SUPPLIED PASSAGE:
....

"Rubin talked a lot about Microsoft's publisher program, the way it gets copyrighted content into its system:
The second source is our Publisher program, under which we receive books still under copyright from publishers with their express permission, either in digital form directly from the publisher, or scanned from hard copy. Participating publishers have access to an online site – or dashboard – that enables them to manage their publications on Live Search Books. They can choose the amount of text that a reader may preview, create click-to-buy links next to their books, edit metadata, and so on. Several major publishers have signed on to the Publisher Program.
Google has a long-standing similar program, and that's downplayed. Agreements with "several" publishers for "certain" copyrighted books as Rubin describes is a far cry from hundreds (I think perhaps thousands) of publishers that voluntarily have contributed thousands of books to the Google program. But I think a picture is worth a thousands words:
That's the Google both at the Frankfurt Book Fair that I attended last September. I believe the fair is the largest gathering of book publishers in the world. There was massive building after massive building filled with publishers.

....

DATA EXTRACT:
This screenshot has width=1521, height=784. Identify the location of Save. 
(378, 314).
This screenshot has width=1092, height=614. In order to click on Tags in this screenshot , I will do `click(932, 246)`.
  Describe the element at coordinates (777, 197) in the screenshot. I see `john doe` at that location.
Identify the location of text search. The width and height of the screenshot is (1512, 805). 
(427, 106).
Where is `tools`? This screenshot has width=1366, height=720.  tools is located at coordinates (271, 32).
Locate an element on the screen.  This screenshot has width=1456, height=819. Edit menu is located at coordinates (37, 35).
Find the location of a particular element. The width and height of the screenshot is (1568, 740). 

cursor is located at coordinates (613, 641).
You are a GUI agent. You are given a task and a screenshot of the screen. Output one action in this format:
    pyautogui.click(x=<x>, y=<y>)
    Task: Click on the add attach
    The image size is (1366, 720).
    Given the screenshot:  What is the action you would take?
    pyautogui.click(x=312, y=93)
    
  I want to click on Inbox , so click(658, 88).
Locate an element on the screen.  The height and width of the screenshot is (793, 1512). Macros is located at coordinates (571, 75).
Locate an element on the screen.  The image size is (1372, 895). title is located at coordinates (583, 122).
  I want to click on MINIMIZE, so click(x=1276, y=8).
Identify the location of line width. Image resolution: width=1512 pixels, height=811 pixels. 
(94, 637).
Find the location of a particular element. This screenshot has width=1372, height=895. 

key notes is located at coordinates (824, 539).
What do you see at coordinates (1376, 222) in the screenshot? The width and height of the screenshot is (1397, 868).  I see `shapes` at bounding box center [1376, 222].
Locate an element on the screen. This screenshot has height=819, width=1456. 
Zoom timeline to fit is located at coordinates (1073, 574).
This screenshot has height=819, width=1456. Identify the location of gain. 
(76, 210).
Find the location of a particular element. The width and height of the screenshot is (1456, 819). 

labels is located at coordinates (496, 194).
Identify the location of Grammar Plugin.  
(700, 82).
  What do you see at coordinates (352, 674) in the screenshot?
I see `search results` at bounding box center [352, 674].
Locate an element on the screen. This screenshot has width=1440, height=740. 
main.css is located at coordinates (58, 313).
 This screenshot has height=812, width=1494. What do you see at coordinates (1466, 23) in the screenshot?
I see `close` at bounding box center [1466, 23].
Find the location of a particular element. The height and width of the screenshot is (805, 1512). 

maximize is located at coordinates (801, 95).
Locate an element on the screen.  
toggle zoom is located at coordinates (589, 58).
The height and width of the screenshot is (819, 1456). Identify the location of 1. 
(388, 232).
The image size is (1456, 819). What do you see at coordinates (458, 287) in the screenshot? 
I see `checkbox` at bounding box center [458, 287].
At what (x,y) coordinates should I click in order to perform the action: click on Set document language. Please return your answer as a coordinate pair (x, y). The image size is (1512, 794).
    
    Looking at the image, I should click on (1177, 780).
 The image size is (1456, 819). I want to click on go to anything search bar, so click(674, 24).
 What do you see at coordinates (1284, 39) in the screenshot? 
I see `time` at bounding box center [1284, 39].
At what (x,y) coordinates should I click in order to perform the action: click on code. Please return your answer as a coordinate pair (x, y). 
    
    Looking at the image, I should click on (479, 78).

....

TO DO:
Rewrite the part of the book-search passage that opens with "Google has a" and closes with "filled with publishers.", changing "Frankfurt Book Fair" to "London Book Fair".

ANSWER TO THIS EXERCISE:
Google has a long-standing similar program, and that's downplayed. Agreements with "several" publishers for "certain" copyrighted books as Rubin describes is a far cry from hundreds (I think perhaps thousands) of publishers that voluntarily have contributed thousands of books to the Google program. But I think a picture is worth a thousands words:
That's the Google both at the London Book Fair that I attended last September. I believe the fair is the largest gathering of book publishers in the world. There was massive building after massive building filled with publishers.